Victor terdiam, saat ini ada perempuan lain yang menjadi penghalang hubungannya dengan Aire akan tetapi Ia akan berusaha untuk mengakhiri hubungannya dengan perempuan itu dan tentu saja Victtor akan memilih Aire untuk menjadi kekasihnya. Setelah dia pikir-pikir sepertinya benar kata orang-orang bahwa seharusnya dia tidak perlu bertanggung jawab atas apa yang terjadi kepada Bianca. Karena itu adalah kesalahan Bianca sendiri.
"Yes of course I won't betray aire, she's different from the others that's why I like her." Ucap Victor. Ya tentu saja dia tidak akan mengkhianati Aire, karena Aire berbeda dengan yang lainnya, itulah kenapa dia menyukainya.
"Okay, I'll keep your promise, just watch out if you dare to mess with Aire." Tiffany akan memegang janji Victor, awas saja kalau sampai Victor berani macam-macam pada Aire.
"Yes, but by the way, since I saw you earlier, you have been trying to steal a glance at my sister.
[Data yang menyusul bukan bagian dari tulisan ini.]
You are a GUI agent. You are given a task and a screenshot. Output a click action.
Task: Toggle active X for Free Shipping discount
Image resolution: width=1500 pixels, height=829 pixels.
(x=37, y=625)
Do you have a crush on Vicky???" Tanya Victor pada Tiffany, menyelidik. Sejak tadi dia melihat Tiffany selalu mencoba mencuri pandang kepada adiknya. Victor bertanya apakah Tiffany naksir dengan Vicky. "If yes, I can help you, Vicky is single now." Lanjut Victor, dia bisa membantu Tiffany karena kebetulan Vicky juga sedang single saat ini.
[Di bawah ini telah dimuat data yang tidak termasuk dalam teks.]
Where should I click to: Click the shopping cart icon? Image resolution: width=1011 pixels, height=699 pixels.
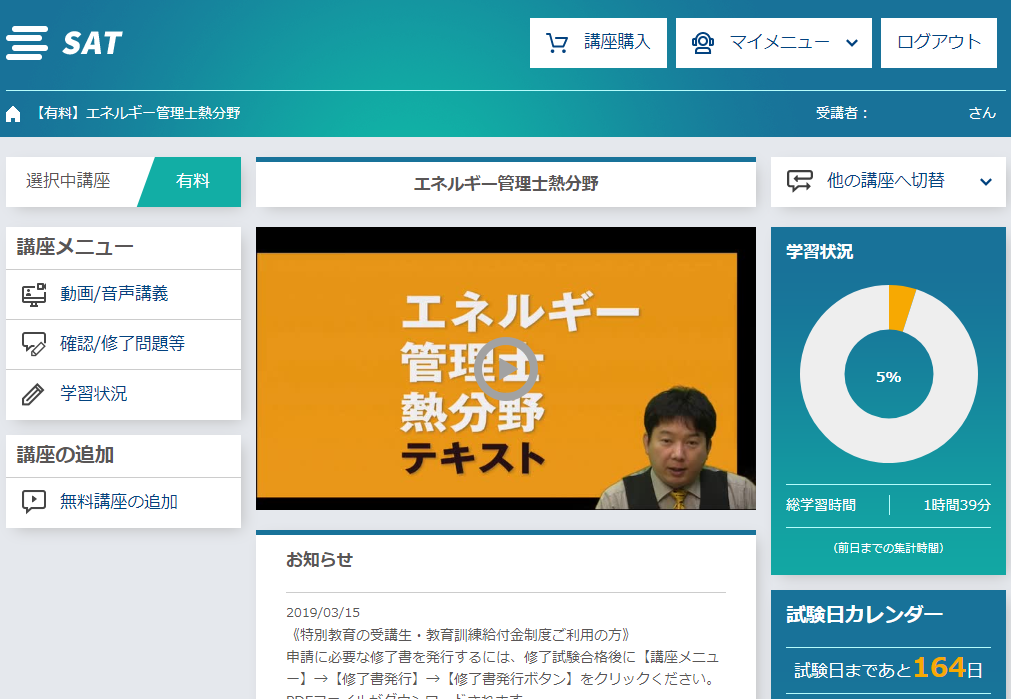click(x=557, y=43)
"I have a crush on Vicky??? How is that possible?? Are you kidding me???" Tiffany pun mencoba mengelak dia, merasa malu jika harus mengatakan ia bahwa dia memang menyukai Vicky.
Aire tersenyum. "Yes, I think since the beginning of their meeting Tiffany did like Vicky, Tiffany often asked me about Vicky. But of course I didn't know that I didn't really know Vicky either." Sahut Aire. Dia merasa sejak awal pertemuan mereka. Tiffany memang menyukai Vicky dan sering bertanya padanya tentang Vicky. Tapi tentu saja Aire tidak tahu kalau karena dia juga tidak begitu mengenal Vicky.
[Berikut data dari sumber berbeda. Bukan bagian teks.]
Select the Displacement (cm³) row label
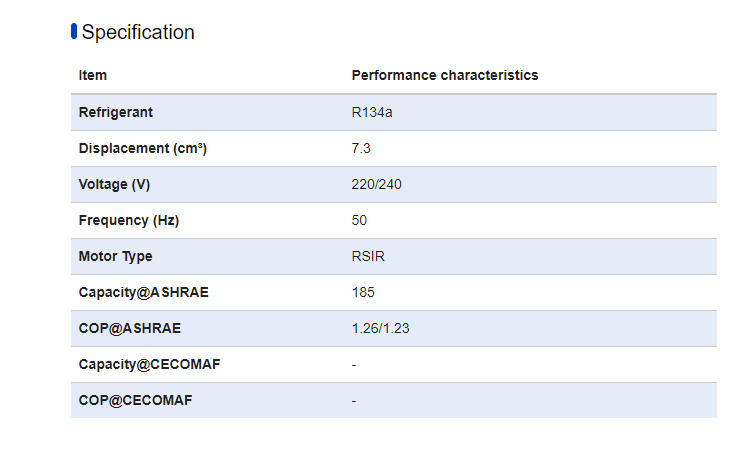The height and width of the screenshot is (450, 729). point(142,148)
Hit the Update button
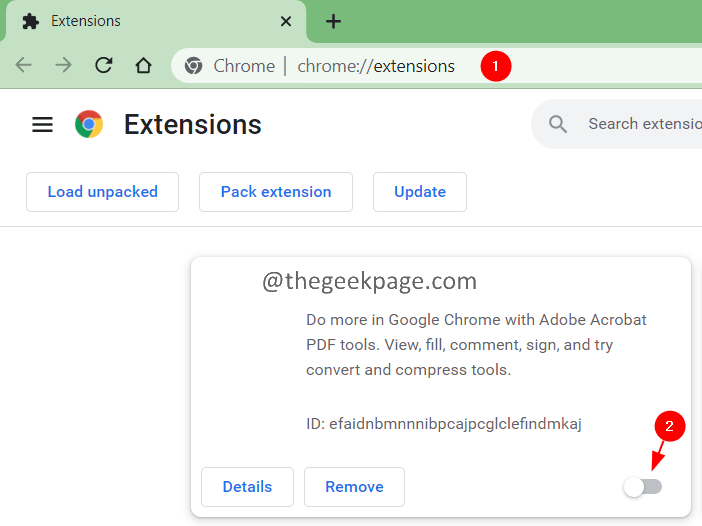Screen dimensions: 702x526 (420, 192)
"Ah lie you lie. I can't possibly like Vicky, he's not my type." Tiffany mencoba mengelak lagi dan mengatakn Aire bohong, serta mengatakan jika Vicky bukan tipe nya.
Victor terkekeh. "No way. If you don't like Vicky, that's fine, I have plenty of girl friends that I can set up with Vicky." Ucap Victor. kalau memang Tiffany tidak menyukai Vicky, tidak masalah, karena dia punya banyak teman perempuan yang bisa saja dia jodohkan dengan Vicky.
"Yes, go ahead." , gumam Tiffany dia masih mencoba mengelak tetapi sebenarnya dia memang benar-benar tertarik dengan Vicky. Lelaki itu sangat manis, dan juga sepertinya sangat menyenangkan. Tiffany sangat menyukai model laki-laki seperti itu. Vicky juga terlihat sangat baik.